Look at 90% of the pickup trucks on the road. They’re running around with empty tiny beds with a large extended cab. It’s like the designers were trying to merge an SUV with a pickup and the pickup aspect suffered the most. Looks ugly to me but is a big hit to most people who really don’t need a pickup. And in that regard Leon’s Cyber Truck should be a big success.

Like I said, I have minimal needs. Short single cab. Extremely low payload (300 pounds total). 8 foot bed to accommodate my very light weight canoes. Yet with my Ford F-150 6 cylinder the power is always there for much greater demands if I should ever need it in the future.

I have no need for most of the bells and whistles that the Cyber Truck offers that appeals to folks who want a truck for fun and show.

To most folks, a truck that is greatly limited by air friction is no problem.

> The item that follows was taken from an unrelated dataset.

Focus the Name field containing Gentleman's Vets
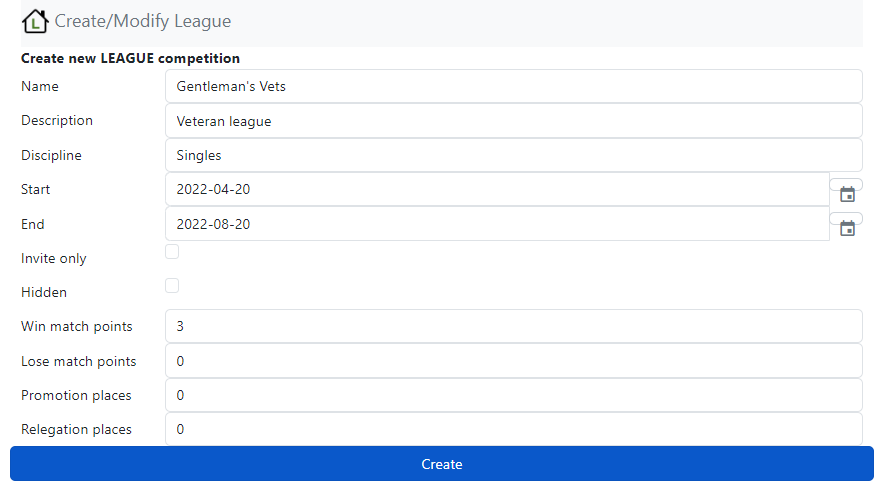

ARE_you_kidding_me's avatar

@gondwanalon So true, Tesla really should have just made an SUV. I beat the living hell out of my mid-size truck, that’s what it’s for. I can’t see spending a lot on one for that reason. Unless you’re hauling something huge around on a regular basis like a camper then a massive truck is more of a “personality extension.”

SEKA's avatar

Ford is challenging Tesla to a real life test of strength. Tesla has gotten what they wanted. Musk claims they’ve already received orders for 200K of that ugly monstrosity. PT Barnum was correct There’s a fool born every minute

gondwanalon's avatar

@ARE_you_kidding_me and @SEKA I’m interested in Ford’s electric F-150 that’s being developed and due to go into production in 2021. Suppose to have plenty of power. Price is an unknown and important issue. Fun to watch the development and dream of the ultimate electric pickup of the near future.

gorillapaws's avatar

@gondwanalon “I’m interested in Ford’s electric F-150…”

Ford is playing by the same physics as Tesla. Based on the geometry of their Electric Truck Prototype, it’s probably going to be packed to the gills with batteries, weigh a crazy amount and be unaffordable, or it’s going to have very limited range (especially when pulling a trailer or with a roof rack). That’s just the limitation of current batteries.

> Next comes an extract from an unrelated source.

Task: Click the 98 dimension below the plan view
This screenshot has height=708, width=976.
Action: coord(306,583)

Electric Vehicles can either be:

A. Aerodynamic with respectable range 250–500mi at a small price premium over gas vehicles.

B. Not aerodynamic with respectable range and a bunch of extra batteries to compensate for the aero, which is much more expensive, heavier, requires upgraded breaks and tires, takes longer to charge, has increased stopping distances, has worse handling, etc.

C. Not aerodynamic with more limited range i.e. <200mi.

That is, unless Ford has developed some secret new battery technology that either improves energy density, the weight per kwh, or the cost in a significant way.